◆ WRITTEN REQUEST ◆
How many lines of the listing below contain the word "step"? Give only the number.

:: INPUT RECORDS ::

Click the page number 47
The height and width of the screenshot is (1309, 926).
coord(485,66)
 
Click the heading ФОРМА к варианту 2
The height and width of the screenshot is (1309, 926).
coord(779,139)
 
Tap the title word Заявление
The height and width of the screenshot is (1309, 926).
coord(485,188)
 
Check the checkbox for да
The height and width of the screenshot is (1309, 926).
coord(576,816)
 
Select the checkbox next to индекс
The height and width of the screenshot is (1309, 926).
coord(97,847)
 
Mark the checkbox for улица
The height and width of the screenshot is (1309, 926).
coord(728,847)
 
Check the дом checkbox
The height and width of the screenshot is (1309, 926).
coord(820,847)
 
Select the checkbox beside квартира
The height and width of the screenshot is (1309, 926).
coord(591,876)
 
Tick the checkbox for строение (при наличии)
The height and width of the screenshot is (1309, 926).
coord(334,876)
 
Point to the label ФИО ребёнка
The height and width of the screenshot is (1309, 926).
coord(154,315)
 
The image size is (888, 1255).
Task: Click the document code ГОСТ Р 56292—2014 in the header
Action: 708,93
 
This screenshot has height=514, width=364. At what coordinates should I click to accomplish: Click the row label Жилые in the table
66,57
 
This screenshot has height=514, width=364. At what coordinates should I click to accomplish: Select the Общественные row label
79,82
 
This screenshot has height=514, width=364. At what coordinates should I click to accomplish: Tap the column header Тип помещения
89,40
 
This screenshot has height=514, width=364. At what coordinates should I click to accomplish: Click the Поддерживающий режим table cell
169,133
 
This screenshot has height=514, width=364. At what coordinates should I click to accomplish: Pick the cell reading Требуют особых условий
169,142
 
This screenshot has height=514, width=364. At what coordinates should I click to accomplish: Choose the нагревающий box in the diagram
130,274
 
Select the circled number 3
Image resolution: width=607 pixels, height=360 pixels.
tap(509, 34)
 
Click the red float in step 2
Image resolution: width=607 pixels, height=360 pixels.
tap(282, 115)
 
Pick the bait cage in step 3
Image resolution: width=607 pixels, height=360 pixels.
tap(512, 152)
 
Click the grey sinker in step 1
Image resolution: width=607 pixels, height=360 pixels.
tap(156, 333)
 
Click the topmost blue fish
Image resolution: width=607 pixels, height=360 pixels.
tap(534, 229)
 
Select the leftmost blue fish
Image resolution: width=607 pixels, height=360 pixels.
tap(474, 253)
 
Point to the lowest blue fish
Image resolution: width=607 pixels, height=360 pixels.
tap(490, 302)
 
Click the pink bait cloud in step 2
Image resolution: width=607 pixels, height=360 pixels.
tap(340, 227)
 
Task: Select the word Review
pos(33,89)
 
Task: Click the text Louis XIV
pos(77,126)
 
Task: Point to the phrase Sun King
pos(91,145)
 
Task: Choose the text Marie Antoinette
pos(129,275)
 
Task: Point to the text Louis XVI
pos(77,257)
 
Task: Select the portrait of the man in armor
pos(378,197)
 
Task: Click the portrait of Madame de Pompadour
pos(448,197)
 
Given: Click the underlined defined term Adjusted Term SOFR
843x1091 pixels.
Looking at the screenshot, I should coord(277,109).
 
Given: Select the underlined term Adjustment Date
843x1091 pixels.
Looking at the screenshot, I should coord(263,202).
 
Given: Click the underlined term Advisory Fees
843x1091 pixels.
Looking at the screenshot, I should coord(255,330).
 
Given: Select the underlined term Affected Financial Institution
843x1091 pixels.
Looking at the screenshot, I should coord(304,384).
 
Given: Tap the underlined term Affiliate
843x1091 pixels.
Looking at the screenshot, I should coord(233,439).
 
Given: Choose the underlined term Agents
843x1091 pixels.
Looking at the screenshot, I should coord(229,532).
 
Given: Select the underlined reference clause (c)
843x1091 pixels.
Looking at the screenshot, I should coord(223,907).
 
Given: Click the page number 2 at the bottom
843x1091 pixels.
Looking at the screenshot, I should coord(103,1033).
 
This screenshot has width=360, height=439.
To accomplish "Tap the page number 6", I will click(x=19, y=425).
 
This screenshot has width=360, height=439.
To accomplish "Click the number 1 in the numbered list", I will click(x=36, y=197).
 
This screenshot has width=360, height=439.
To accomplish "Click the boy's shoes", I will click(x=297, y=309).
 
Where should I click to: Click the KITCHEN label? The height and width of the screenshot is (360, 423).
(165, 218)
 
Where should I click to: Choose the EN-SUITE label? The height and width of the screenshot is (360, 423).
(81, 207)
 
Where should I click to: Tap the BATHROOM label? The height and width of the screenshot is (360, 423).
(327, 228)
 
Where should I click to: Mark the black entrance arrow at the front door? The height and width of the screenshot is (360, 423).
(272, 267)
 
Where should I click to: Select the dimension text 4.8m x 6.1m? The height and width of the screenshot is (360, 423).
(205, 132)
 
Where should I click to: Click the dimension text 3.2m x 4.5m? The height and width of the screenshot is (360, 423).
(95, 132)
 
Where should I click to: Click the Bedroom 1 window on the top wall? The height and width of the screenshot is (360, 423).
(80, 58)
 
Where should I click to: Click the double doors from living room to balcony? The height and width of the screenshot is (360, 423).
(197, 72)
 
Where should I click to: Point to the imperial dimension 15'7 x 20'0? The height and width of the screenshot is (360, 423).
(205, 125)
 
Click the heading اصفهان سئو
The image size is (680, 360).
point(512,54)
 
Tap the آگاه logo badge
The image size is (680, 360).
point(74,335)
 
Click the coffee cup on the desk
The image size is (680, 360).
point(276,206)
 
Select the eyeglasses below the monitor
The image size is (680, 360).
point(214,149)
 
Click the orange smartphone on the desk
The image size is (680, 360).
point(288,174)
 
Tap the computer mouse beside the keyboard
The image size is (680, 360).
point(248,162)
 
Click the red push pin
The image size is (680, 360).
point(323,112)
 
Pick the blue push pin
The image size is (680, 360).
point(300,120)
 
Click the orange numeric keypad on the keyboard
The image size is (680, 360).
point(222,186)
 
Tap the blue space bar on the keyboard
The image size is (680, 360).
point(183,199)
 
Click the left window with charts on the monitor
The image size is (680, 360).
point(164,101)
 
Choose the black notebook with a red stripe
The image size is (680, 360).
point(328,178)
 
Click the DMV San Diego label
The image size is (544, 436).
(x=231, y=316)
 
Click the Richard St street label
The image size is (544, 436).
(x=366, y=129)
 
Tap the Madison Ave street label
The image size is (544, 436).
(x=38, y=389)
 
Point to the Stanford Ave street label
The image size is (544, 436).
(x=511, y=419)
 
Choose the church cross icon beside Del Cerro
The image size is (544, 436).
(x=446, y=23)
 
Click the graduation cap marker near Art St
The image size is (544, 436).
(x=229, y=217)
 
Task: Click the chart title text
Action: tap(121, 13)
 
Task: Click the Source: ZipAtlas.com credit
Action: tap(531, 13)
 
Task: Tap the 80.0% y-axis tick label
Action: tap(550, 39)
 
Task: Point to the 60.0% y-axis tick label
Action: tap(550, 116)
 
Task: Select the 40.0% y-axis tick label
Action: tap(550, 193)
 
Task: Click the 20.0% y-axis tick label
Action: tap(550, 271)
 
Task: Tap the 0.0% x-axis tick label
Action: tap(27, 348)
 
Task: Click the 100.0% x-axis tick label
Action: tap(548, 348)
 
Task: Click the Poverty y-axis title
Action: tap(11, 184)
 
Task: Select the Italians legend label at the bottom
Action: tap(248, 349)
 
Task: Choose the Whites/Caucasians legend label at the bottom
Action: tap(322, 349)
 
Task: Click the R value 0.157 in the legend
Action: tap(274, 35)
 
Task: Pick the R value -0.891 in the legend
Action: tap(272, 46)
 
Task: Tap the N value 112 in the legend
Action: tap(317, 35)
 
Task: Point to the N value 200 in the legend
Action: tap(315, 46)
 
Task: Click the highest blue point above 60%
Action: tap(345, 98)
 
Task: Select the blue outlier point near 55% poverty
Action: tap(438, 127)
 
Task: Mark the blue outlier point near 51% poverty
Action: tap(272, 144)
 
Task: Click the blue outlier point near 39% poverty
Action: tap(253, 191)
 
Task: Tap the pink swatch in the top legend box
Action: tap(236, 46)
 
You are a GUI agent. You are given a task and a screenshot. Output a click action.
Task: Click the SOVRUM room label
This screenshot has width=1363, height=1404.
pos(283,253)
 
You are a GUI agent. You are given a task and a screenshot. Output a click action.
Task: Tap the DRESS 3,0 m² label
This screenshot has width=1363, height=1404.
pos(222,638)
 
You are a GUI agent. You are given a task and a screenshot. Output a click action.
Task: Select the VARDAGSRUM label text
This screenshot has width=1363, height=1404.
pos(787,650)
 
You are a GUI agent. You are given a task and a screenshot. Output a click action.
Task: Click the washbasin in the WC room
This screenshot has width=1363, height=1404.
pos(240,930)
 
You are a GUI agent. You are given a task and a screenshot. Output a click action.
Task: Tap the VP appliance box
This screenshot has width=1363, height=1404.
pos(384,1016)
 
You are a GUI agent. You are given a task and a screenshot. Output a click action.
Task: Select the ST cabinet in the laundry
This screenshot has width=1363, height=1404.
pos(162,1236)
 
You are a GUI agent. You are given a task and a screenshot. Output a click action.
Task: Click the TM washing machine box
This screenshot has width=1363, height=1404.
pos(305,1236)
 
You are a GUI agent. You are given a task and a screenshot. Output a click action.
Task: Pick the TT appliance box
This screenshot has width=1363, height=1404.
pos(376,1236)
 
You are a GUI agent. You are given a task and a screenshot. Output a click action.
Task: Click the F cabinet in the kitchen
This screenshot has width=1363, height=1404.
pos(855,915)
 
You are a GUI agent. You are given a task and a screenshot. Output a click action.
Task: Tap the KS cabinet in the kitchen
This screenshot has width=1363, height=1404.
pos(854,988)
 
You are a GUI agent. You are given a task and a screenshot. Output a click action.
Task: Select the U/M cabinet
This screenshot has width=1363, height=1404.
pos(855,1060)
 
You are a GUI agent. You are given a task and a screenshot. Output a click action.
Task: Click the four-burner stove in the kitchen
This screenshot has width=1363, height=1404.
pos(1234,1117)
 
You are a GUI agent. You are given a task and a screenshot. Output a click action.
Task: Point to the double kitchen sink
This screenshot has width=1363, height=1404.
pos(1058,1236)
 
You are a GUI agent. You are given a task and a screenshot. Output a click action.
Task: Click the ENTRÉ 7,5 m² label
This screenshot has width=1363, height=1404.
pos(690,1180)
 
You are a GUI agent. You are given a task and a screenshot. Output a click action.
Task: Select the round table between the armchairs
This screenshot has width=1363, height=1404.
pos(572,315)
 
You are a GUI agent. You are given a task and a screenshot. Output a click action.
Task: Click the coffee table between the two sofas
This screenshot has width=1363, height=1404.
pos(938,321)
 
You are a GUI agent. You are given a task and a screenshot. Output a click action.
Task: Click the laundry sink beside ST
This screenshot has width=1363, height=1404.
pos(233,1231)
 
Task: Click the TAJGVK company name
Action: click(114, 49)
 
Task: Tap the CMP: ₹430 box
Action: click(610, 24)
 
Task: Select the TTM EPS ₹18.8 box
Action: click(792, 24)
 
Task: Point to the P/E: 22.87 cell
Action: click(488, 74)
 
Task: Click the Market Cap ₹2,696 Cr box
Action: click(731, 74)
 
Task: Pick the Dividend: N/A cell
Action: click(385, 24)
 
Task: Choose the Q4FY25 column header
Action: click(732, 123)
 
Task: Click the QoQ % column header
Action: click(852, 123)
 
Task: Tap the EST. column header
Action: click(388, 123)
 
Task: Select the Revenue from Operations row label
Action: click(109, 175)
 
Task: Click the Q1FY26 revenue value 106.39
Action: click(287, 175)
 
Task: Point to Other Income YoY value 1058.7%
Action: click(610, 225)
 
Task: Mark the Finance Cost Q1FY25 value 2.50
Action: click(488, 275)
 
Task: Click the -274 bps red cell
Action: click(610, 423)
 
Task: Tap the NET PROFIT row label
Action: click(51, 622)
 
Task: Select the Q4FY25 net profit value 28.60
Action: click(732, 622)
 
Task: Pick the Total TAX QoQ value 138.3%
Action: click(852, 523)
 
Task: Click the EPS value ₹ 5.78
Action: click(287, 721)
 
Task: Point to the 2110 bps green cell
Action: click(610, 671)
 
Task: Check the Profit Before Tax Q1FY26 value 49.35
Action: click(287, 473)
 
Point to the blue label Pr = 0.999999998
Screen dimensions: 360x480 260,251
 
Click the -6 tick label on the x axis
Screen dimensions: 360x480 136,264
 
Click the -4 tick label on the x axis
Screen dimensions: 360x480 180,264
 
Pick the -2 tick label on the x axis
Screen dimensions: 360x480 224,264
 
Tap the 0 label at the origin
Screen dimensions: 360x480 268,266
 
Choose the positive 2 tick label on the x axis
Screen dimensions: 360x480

:::

◆ SOLUTION ◆
4